* **EXERCICES À FAIRE**:
1. Dans le texte sur l'exercice de Bac S consacré aux glaces, combien de personnes interrogées en 2010 déclarent consommer des glaces ?
2. Poursuivez le texte sur l'exercice de Bac S consacré aux glaces à partir de sa dernière phrase.

* **EXTRAIT DU TEXTE**:
_ _ _ _ _
Test d'hypothèse / Estimation en Terminale S

Bonjour,

Je vous soumets l'exercice (de Bac S, année 2014) suivant :

"Une étude réalisée en l'an 2000 a permis de montrer que le pourcentage de Français consommant régulièrement des glaces était de 84 %.
En 2010, sur 900 personnes interrogées, 795 d'entre elles déclarent consommer des glaces.
Peut-on affirmer, au niveau de confiance de 95 % et à partir de l'étude de cet échantillon, que le pourcentage de Français consommant régulièrement des glaces est resté stable entre les années 2000 et 2010 ?"

1°) Selon moi, il n'y a pas d'ambiguïté : il s'agit de tester l'hypothèse p = 0,84 (pour 2010) au niveau de confiance de 95 %.
_ _ _ _ _
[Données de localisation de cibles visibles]
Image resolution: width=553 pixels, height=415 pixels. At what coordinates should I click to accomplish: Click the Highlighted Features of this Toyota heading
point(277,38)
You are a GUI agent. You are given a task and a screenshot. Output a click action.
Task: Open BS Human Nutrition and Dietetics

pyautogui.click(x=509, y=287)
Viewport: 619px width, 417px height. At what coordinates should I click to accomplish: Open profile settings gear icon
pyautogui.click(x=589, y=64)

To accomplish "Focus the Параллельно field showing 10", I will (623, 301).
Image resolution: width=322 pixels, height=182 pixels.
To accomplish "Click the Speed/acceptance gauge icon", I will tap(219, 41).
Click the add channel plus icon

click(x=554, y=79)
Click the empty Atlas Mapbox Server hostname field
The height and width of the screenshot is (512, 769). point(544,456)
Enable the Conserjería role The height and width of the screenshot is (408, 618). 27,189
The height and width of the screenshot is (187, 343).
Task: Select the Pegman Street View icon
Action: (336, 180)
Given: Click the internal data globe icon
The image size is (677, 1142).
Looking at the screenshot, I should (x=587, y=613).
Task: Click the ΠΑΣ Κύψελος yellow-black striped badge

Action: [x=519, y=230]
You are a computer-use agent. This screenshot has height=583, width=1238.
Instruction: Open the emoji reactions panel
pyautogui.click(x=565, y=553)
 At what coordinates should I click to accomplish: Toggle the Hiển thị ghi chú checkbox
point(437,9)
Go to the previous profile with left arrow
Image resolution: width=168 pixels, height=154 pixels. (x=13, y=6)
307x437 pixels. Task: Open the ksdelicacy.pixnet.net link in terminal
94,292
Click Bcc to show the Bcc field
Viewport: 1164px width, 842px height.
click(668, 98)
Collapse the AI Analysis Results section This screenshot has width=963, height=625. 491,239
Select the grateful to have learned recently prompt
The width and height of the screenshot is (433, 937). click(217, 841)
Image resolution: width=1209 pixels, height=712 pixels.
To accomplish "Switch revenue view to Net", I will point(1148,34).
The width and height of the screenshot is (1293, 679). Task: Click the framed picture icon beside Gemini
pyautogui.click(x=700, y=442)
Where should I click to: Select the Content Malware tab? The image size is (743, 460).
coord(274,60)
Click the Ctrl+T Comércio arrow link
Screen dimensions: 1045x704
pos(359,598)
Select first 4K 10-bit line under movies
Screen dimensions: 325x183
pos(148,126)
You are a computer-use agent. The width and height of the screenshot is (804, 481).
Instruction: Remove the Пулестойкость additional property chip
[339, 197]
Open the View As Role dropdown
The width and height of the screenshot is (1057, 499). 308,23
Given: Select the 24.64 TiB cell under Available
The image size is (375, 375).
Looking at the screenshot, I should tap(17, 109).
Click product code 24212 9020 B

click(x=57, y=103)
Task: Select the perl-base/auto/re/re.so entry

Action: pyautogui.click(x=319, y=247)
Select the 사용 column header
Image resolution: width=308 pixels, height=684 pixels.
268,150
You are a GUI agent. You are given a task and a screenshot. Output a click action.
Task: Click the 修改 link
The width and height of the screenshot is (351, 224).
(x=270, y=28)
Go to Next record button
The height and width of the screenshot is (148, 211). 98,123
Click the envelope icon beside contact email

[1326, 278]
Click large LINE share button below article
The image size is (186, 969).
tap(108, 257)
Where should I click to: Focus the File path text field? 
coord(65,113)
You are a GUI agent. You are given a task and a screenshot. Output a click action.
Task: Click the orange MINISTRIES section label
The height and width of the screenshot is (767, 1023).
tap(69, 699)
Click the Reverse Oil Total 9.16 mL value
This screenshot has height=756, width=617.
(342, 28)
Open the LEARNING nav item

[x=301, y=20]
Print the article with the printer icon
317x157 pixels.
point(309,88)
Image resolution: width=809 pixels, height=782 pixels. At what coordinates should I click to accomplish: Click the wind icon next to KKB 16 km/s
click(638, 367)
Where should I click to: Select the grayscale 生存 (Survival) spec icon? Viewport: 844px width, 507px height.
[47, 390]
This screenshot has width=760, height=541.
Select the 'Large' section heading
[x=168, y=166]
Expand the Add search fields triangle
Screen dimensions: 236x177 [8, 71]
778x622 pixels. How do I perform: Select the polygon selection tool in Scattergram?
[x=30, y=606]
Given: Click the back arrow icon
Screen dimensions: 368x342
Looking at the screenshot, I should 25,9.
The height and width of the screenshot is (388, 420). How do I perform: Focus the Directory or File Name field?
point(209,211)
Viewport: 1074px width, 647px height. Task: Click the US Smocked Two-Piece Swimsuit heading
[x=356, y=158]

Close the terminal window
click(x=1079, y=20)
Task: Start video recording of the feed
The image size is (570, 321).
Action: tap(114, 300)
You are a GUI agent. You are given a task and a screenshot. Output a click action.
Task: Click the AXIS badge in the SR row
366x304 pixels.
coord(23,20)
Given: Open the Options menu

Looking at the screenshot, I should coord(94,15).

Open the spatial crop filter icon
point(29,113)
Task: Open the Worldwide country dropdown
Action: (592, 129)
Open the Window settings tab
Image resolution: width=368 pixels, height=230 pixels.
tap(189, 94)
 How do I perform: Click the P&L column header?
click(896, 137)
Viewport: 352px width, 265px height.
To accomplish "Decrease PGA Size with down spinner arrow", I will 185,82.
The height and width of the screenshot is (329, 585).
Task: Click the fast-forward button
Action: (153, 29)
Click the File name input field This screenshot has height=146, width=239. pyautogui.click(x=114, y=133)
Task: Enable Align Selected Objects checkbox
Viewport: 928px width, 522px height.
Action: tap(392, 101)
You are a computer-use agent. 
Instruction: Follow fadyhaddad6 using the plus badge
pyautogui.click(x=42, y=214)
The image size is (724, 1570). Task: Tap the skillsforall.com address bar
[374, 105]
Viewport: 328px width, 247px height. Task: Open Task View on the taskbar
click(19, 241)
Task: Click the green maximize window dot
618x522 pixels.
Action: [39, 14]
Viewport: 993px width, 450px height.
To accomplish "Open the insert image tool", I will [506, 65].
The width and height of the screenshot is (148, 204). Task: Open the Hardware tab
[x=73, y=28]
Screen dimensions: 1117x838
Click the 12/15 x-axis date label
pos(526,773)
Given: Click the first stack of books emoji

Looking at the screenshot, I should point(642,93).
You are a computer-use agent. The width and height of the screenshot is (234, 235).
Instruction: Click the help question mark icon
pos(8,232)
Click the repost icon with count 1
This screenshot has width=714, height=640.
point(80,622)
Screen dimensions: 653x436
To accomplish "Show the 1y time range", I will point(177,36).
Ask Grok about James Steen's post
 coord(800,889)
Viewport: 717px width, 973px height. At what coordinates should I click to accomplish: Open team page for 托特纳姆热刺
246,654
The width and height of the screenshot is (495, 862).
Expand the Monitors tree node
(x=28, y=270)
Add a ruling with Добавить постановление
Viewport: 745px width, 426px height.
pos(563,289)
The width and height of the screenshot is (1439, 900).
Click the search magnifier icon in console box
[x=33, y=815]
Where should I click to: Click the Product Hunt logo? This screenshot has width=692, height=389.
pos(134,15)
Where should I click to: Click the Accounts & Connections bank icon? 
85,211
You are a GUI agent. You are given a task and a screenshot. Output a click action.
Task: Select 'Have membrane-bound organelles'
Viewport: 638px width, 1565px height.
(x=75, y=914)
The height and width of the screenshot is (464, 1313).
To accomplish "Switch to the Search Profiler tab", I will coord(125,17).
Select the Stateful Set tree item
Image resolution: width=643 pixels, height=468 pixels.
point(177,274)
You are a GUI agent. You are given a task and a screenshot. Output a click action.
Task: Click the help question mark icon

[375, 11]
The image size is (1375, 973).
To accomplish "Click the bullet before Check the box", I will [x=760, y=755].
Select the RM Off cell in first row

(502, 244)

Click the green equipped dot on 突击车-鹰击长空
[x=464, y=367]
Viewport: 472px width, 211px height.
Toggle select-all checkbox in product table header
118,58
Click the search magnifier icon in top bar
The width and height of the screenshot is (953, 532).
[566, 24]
_ _ _ _ _
* **RÉSULTATS DE L'EXERCICE**:
1. 795 personnes sur les 900 interrogées.

2.
Les hypothèses nécessaires étant vérifiées, un intervalle de fluctuation asymptotique de la fréquence des Français consommant régulièrement des glaces dans les échantillons de taille 900, au niveau de confiance de 95 % est [0,816 ; 0,864]. Or la fréquence observée dans l'échantillon n'appartient pas à cet intervalle.
On rejette donc l'hypothèse p = 0,84 au niveau de confiance de 95 % et on conclut en conséquence.

2°) Voici la solution proposée par une élève :
Elle détermine un intervalle de confiance de la proportion p des Français consommant régulièrement des glaces en 2010. Elle trouve [0,85 ; 0,917]. Et conclut : "comme 0,84 n'appartient pas à cet intervalle, le pourcentage de Français consommant régulièrement des glaces n'est pas resté stable entre les années 2000 et 2010".

Question : selon moi, cette deuxième solution est incorrecte (càd qu'elle ne permet pas, contrairement aux apparences, de répondre à la question posée). Ai-je raison et dans ce cas, où est l'erreur de raisonnement ?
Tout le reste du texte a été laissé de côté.